Available data =
▼▼▼
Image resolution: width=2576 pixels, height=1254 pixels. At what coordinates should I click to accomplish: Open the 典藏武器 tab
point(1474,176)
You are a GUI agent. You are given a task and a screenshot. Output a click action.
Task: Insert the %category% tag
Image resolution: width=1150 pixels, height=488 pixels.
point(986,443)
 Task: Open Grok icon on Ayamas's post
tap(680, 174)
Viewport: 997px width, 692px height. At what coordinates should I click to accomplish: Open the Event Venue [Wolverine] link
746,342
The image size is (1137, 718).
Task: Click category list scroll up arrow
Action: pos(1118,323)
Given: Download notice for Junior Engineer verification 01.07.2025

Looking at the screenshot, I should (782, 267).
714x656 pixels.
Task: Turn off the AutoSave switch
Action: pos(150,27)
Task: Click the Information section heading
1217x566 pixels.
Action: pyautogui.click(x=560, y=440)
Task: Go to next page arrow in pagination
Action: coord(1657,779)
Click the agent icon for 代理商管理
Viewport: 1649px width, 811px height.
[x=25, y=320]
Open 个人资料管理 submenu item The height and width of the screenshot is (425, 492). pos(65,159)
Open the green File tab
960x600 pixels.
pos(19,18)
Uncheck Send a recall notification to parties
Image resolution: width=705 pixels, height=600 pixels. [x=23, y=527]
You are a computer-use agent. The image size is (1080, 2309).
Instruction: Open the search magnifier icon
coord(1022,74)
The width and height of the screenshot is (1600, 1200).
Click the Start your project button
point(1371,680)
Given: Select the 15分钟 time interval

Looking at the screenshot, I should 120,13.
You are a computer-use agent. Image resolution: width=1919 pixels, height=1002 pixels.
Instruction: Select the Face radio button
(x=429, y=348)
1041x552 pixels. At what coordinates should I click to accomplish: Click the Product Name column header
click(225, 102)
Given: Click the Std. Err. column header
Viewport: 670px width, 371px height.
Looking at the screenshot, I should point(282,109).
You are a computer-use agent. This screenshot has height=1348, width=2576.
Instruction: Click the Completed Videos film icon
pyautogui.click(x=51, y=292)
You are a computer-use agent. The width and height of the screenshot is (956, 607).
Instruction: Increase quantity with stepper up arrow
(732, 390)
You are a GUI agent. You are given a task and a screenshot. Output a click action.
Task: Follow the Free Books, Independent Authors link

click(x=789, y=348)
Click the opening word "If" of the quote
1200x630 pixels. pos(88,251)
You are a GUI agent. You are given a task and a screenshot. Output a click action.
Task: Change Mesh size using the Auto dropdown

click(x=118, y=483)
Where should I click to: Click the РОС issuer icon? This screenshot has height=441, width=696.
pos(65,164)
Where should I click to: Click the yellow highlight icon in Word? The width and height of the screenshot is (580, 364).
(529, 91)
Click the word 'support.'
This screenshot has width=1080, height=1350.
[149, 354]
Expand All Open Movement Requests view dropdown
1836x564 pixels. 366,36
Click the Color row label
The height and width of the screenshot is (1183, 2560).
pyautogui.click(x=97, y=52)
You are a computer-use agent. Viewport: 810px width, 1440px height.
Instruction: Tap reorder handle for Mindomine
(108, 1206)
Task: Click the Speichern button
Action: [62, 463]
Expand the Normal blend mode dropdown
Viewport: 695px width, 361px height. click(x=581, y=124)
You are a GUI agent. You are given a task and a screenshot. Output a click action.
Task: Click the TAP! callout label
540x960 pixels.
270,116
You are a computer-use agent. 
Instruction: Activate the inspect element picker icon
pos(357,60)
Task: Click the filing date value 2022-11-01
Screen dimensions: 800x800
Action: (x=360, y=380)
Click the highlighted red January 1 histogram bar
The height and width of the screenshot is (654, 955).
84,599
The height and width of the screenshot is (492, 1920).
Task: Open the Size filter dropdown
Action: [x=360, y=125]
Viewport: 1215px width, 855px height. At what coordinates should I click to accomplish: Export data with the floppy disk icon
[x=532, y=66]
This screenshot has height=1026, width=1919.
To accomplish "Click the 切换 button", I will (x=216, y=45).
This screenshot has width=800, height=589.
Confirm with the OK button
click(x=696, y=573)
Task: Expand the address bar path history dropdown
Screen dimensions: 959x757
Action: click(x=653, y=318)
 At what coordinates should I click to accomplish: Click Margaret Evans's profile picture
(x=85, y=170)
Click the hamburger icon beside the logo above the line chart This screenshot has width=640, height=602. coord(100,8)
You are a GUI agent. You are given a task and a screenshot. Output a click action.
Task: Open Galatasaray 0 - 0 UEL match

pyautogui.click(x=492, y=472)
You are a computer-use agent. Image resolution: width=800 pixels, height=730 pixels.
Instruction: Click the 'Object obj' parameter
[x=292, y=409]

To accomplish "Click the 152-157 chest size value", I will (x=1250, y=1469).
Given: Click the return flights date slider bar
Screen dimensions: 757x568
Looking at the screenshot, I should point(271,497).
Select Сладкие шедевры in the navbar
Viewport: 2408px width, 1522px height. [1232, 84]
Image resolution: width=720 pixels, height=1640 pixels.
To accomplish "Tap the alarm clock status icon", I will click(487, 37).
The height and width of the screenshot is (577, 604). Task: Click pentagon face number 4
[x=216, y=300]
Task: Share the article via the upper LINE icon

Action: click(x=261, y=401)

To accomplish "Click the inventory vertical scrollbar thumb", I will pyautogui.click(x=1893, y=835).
▲▲▲
Exercise details = Look through the listing above. Pick out each line with "date" and copy it.

Solved problem =
Task: Click the filing date value 2022-11-01
Given: Click the return flights date slider bar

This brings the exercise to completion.